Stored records

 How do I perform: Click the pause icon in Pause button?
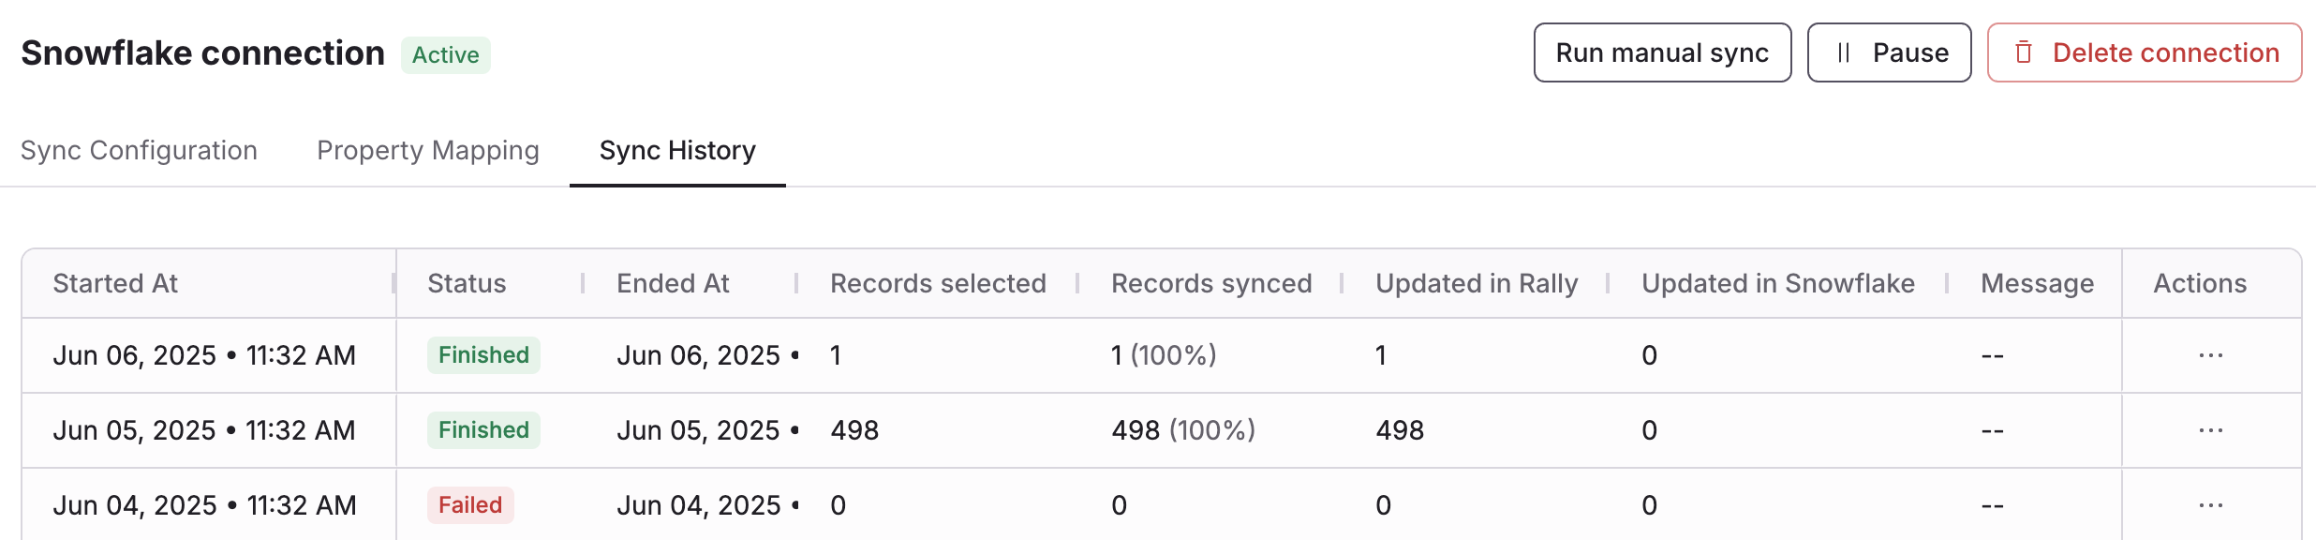(1843, 53)
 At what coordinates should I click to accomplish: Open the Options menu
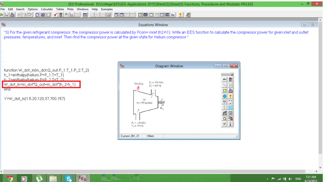pos(33,9)
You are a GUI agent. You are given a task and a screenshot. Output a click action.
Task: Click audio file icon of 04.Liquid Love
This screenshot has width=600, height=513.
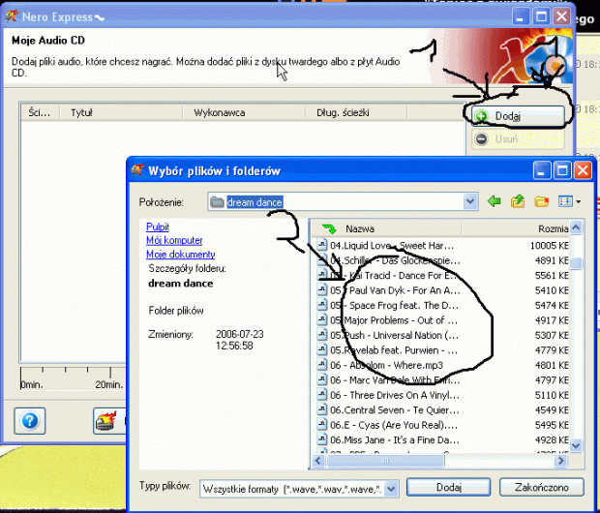[322, 246]
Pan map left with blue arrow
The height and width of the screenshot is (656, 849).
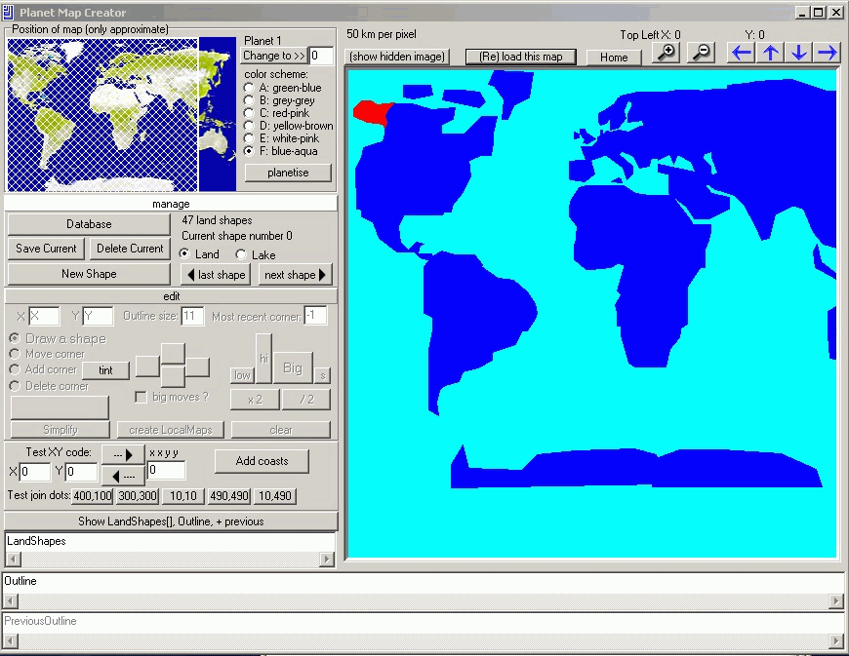pos(742,53)
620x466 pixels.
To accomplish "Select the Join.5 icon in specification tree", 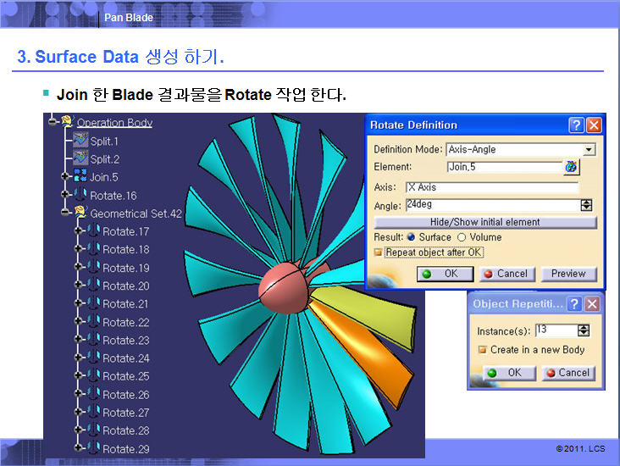I will 80,176.
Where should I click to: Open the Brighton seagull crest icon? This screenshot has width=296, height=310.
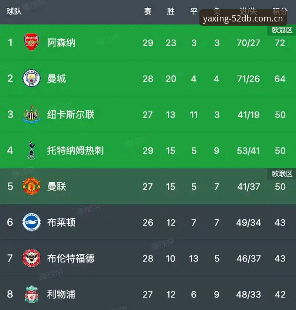click(x=31, y=222)
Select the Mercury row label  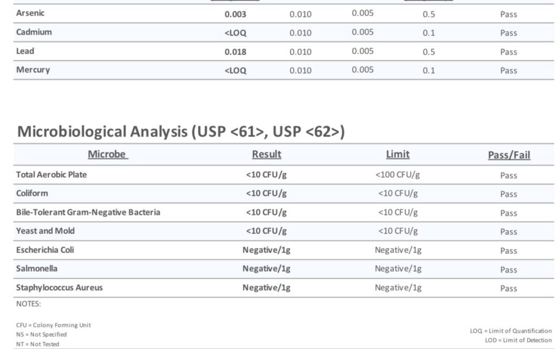pyautogui.click(x=33, y=70)
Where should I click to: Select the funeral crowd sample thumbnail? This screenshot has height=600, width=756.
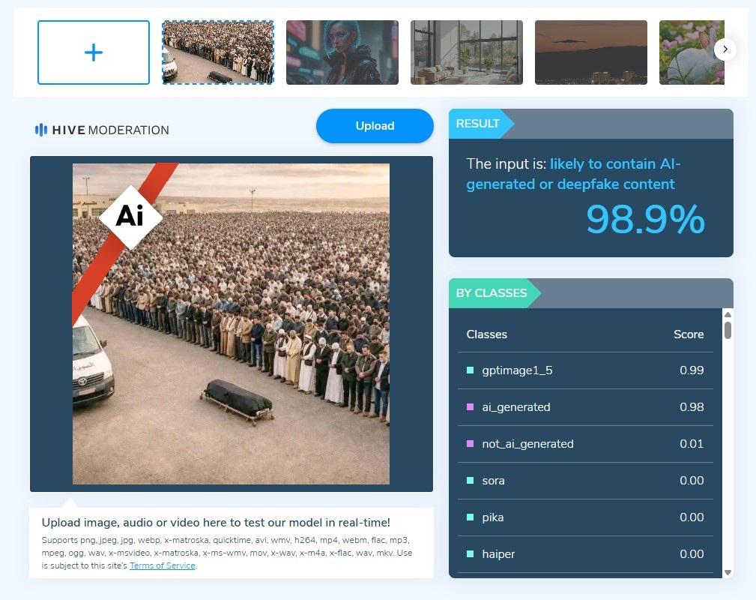(218, 53)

## WORK INSTRUCTION
The range to print runs from the line with "Where should I click to: Select" through the last line of the entries, both included; keep it exact and skip the pictures.

## TASK OUTPUT
Where should I click to: Select the funeral crowd sample thumbnail? This screenshot has height=600, width=756.
(218, 53)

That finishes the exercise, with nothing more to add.